PEMILU 2019

Caleg eks-koruptor bisa bertambah lebih dari 14 orang

Ketua KPU Arief Budiman (kanan) bersama Anggota KPU Ilham Saputra (kiri) saat rapat bersama Komisi II DPR di Senayan, Jakarta, Rabu (9/1/2019).  KPU bakal mengumumkan daftar tambahan caleg ekskoruptor pekan depan.
Ketua KPU Arief Budiman (kanan) bersama Anggota KPU Ilham Saputra (kiri) saat rapat bersama Komisi II DPR di Senayan, Jakarta, Rabu (9/1/2019). KPU bakal mengumumkan daftar tambahan caleg ekskoruptor pekan depan. | Rivan Awal Lingga /Antara Foto

Calon anggota legislatif (Caleg) ekskoruptor dalam Pemilihan Umum (Pemilu) 2019 bisa bertambah lebih dari 14 orang.

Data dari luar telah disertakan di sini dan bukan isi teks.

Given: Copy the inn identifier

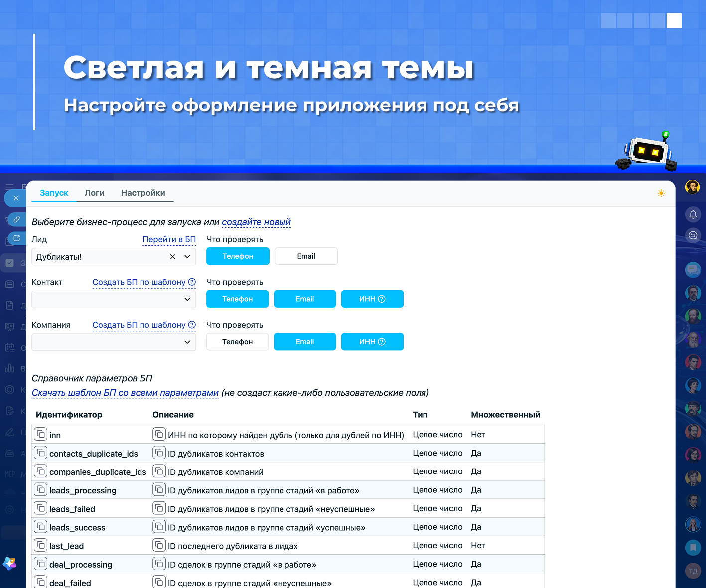Looking at the screenshot, I should pyautogui.click(x=41, y=434).
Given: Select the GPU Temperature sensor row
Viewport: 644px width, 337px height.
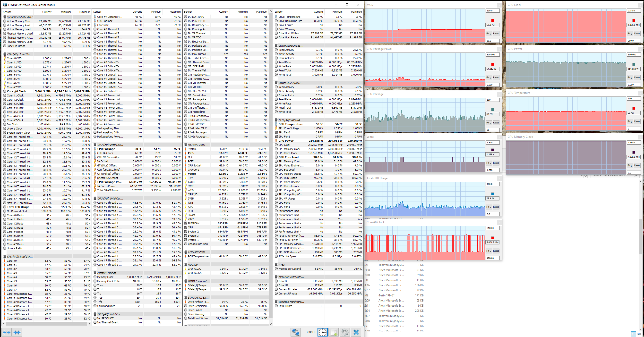Looking at the screenshot, I should [x=291, y=124].
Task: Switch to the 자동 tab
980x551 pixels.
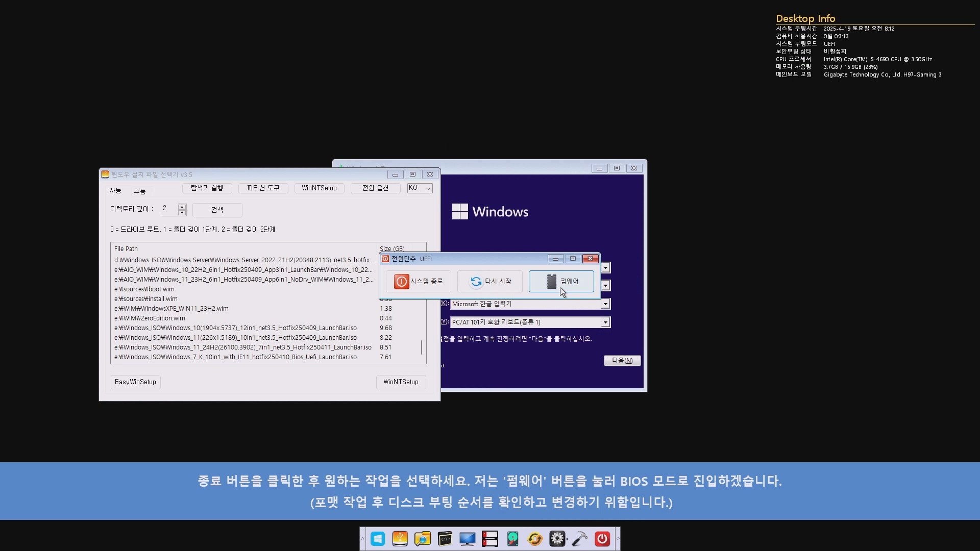Action: [115, 191]
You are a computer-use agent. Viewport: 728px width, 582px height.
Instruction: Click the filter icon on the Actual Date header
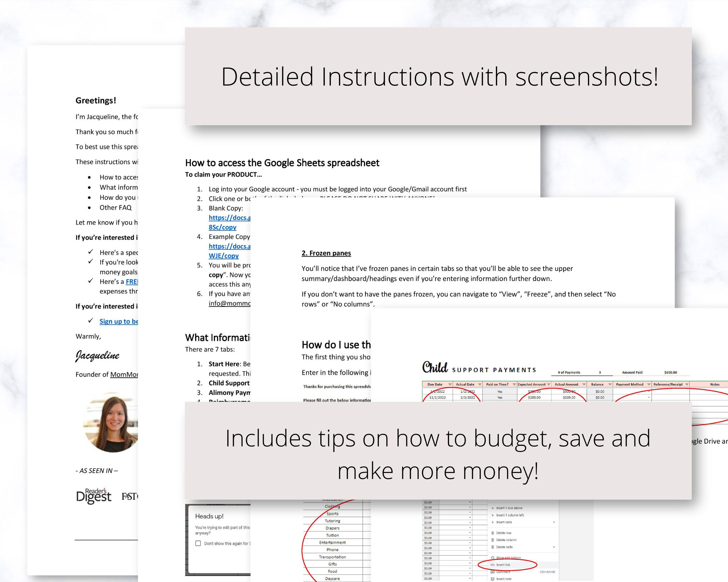pos(479,384)
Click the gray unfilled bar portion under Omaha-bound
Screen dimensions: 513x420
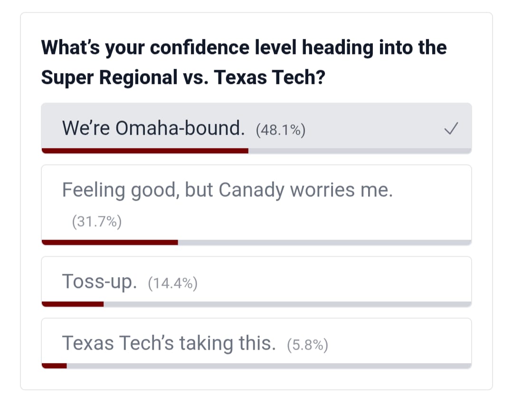pos(359,151)
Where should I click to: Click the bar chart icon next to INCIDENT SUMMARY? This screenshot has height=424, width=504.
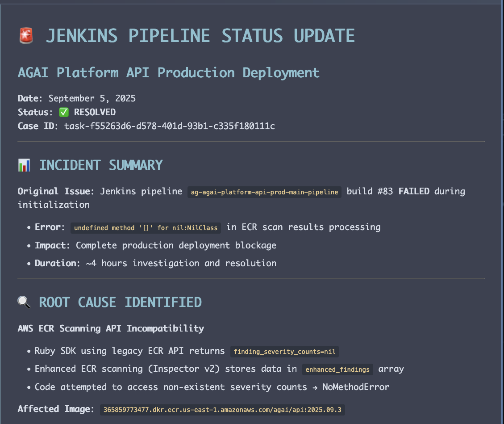point(24,165)
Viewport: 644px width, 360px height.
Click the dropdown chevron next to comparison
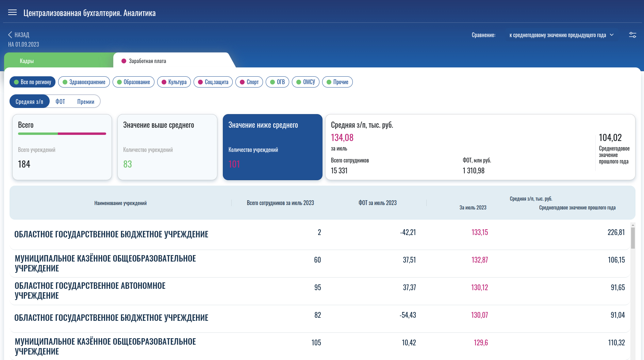pyautogui.click(x=612, y=35)
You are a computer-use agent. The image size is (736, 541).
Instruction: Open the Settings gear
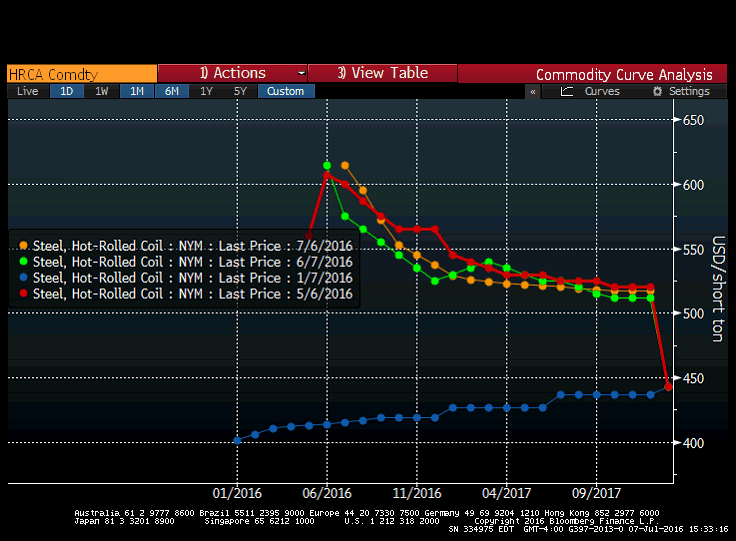[657, 91]
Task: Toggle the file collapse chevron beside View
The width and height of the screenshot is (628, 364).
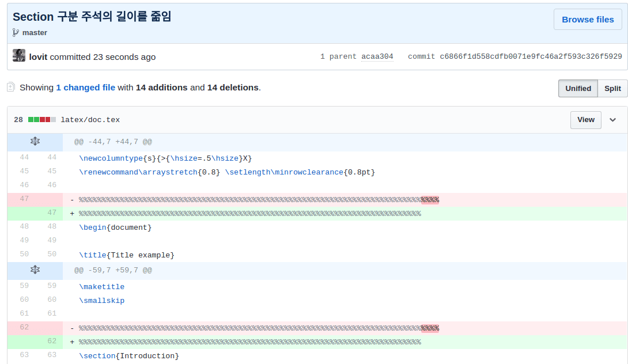Action: tap(612, 120)
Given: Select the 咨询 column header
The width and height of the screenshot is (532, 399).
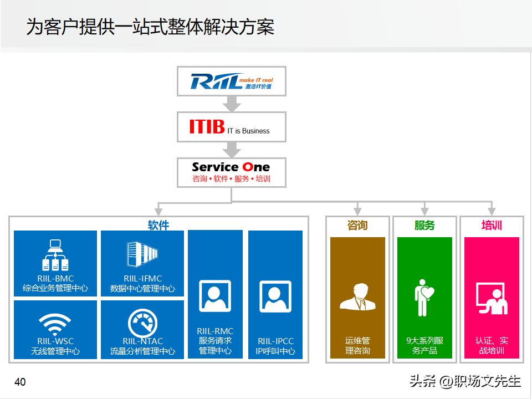Looking at the screenshot, I should (357, 225).
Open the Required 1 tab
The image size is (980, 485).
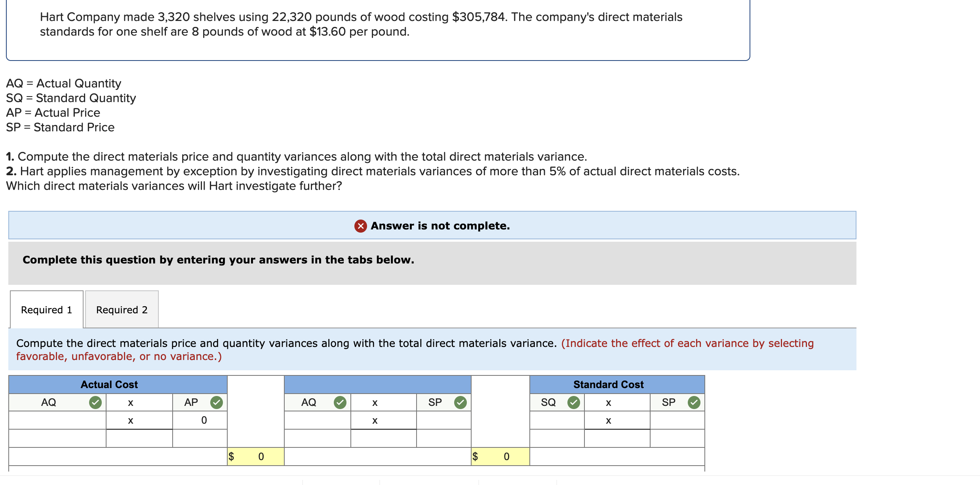click(x=47, y=310)
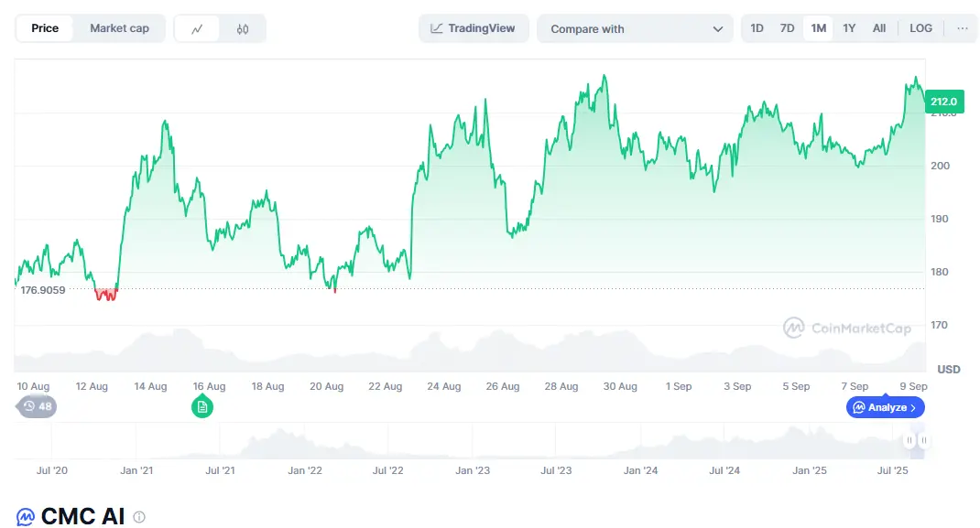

Menurut gabungan data dari Perkumpulan untuk Pemilu dan Demokrasi (Perludem) dan Komisi Pemilihan Umum (KPU), dari 49 nama caleg ekskoruptor yang sudah diumumkan pekan lalu bakal bertambah lebih dari 14 orang.

Perludem menyatakan setidaknya ada 14 caleg ekskoruptor yang belum diumumkan KPU. KPU sebelumnya telah mengumumkan 49 nama caleg ekskoruptor yang ikut di Pemilu 2019. Sementara itu, dalam catatan Perludem ada 63 ekskoruptor di Pemilu 2019.

"Setelah kami kumpulkan putusan-putusan pengadilannya yang inkrah ternyata data yang bisa kami kumpulkan dari Perludem ada pertambahan 14 caleg mantan terpidana korupsi," kata Direktur Perludem, Titi Anggraini, dalam sebuah diskusi di Kantor KPU, Jakarta Pusat, Kamis (7/2/2019) seperti dinukil dari CNN Indonesia.

Titi menjelaskan, dari 14 caleg ekskoruptor tambahan itu, ada 13 orang yang maju sebagai caleg DPRD tingkat kabupaten/kota. Sedangkan sisanya caleg DPRD tingkat provinsi.

Menurut KPU, jumlah yang dibeberkan Perludem bisa bertambah. "Tadi kalau Perludem ada 14 (caleg eks koruptor) ya, nanti kami akan bisa lebih. Nanti kami akan umumkan waktunya kapan, kami akan segera umumkan," kata Komisioner KPU Ilham Saputra di kantornya, Kamis (7/2/2019) seperti dipetik dari Kompas.com.

Ilham memastikan, dari pertambahan jumlah caleg eks koruptor, tak ada caleg yang maju di DPR RI. Caleg eks koruptor maju di tingkat DPD, DPRD provinsi, dan DPRD kabulaten/kota. Kini KPU masih melakukan pencocokan data caleg eks koruptor ke KPU daerah. KPU, rencananya bakal mengumumkan lagi daftar caleg ekskoruptor pekan depan.

Jika dibedakan berdasarkan partai politiknya, Titi menyebut Partai Hanura menampung ekskoruptor terbanyak, 3 orang. Kemudian disusul Partai Berkarya 2 orang, PPP 2 orang, Partai Demokrat 2 orang, PKPI 2 orang, PKS 1 orang, Partai Perindo 1 orang, dan PAN 1 orang.

Berdasar data Perludem ini, Partai Golkar dan Partai Hanura jadi partai dengan caleg ekskoruptor terbanyak dengan masing-masing 8 orang.

Disusul Partai Gerindra sebanyak 6 orang, Partai Demokrat ada 6 orang, Partai Berkarya ada 6 orang, dan PAN ada 5 orang. PKPI ada 3 orang, PKS ada 2 orang, PPP ada 2 orang, Perindo ada 2 orang, Partai Garuda ada 2 orang, PBB ada 1 orang, dan PDIP ada 1 orang.

"Sekarang hanya tinggal tiga, dari data kami, partai yang tidak ada mantan napi korupsinya: PKB, NasDem, dan PSI," ucap Titi.

Rabu (30/1/2019) lalu, KPU mengumumkan daftar 49 nama caleg ekskoruptor. Mereka terdiri dari 9 caleg Dewan Perwakilan Daerah (DPD), 16 caleg Dewan Perwakilan Rakyat Daerah (DPRD) Provinsi, dan 24 caleg DPRD Kabupaten/Kota. Kesemuanya berasal dari 12 partai politik.